Literary fiction, in the broadest sense of the word, finds its place in the “Italian and Foreign Writers” collection, first created by Vittorio Sereni in 1968 and unanimously recognised as one of the most prestigious collections in Italian publishing in recent decades. The collection boasts a vast catalogue of names that left their mark on contemporary Italian literature and that have achieved and continue to achieve great critical and public recognition, both in Italy and abroad. The catalogue includes time-honoured authors who have become synonymous, in terms of Italian fiction, with XXI-century Mondadori (these include Carmine Abate, Luca Bianchini, Daria Bignardi, Teresa Ciabatti, Mauro Corona, Giuseppe Culicchia, Alessandro D’Avenia, Fabio Genovesi, Valerio Massimo Manfredi, Alessandro Piperno, the sadly departed Antonio Pennacchi, Tea Ranno, just to name a few) as well as many new faces, already known beyond Italian borders, who made their debut at Mondadori or chose to publish with us in recent years (Matteo B. Bianchi, Ilaria Bernardini, Alessandra Carati, Pino Cacucci, Giuseppe Catozzella, Benedetta Cibrario, Valentina D’Urbano, Giuliano Da Empoli, Giovanna Giordano, Mattia Insolia, Cinzia Leone, Stefano Massini, Daniele Mencarelli, Paolo Nori, Piersandro Pallavicini, Alessandro Perissinotto, Romana Petri, Raffaella Romagnolo, Alessio Torino, Rosa Ventrella, and more. We are pleased to take this opportunity to announce that in 2023, one year after his death, another internationally renowned writer, Valerio Evangelisti, will make his “debut” in the “Scrittori italiani e stranieri” (Italian and Foreign Writers) series, with a posthumous book dedicated to his long career, spanning from science fiction to fantasy and historical fiction.
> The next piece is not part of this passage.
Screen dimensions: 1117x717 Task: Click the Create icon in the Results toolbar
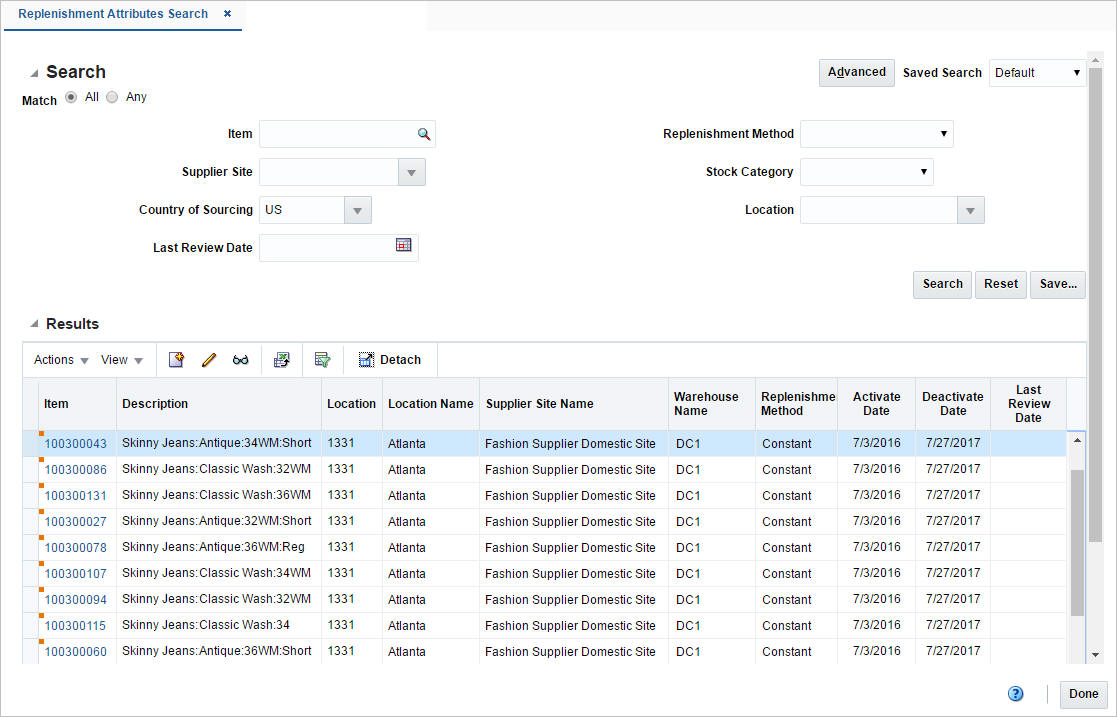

As far as genre fiction is concerned, an important project we began in 2019 and continues to prove very successful, was the relaunch of the “Il Giallo Mondadori” collection: one of the oldest collections on the Italian publishing scene (it was first launched in 1929), but also the only series in the world to have given a name to an entire genre, i.e. crime fiction (“giallo” in Italian), for both literature and TV/cinema. There are many internationally renowned “crime writers” who have been published recently with great success (some with a single work, others with regularity): their novels are set all across Italy, from Mont Blanc to Sardinia, from Veneto to Emilia-Romagna, from Lombardy to Sicily, and paint a vivid and suggestive picture of the Italy of yesterday and today: Enrico Camanni, Andrea Camilleri (the revival of this series began with one of his titles, Km 123), Gianrico Carofiglio, Massimo Carlotto, Alfredo Colitto, Giancarlo De Cataldo, Carlo Lucarelli, Piergiorgio Pulixi, Marcello Simoni, Sara Vallefuoco, Valerio Varesi (known in France as “the Italian Simenon”), Nora Venturini.


In the last few years, the “narrative nonfiction” genre has also been rather successful, which in Italy has been well represented through Mondadori’s collection “Strade blu”, which includes Gomorra, Roberto Saviano‘s most successful work worldwide. This collection also includes  books by Simonetta Agnello Hornby (Siamo Palermo and La cuntintizza), a writer who has been translated across Europe, and two more recent Italian and international hits: The Match by Piero Trellini (translated in Europe and South America) and La mossa del matto by Alessandro Barbaglia, a book that was particularly well received France, sparking the interest of very special readers  such as Pierre Lemaitre and Daniel Pennac.


As you can see, there is no area of the collective imagination that Mondadori hasn’t reflected through its books. We are indeed proud of our mainstream calling and are always driven by the spirit of its founder: to further the promotion and dissemination of culture through books. This is probably the reason why the writers we mentioned, and all those we didn’t due to lack of  space, manage to strike a truly universal chord and bring together the sensibilities of readers from all over the world.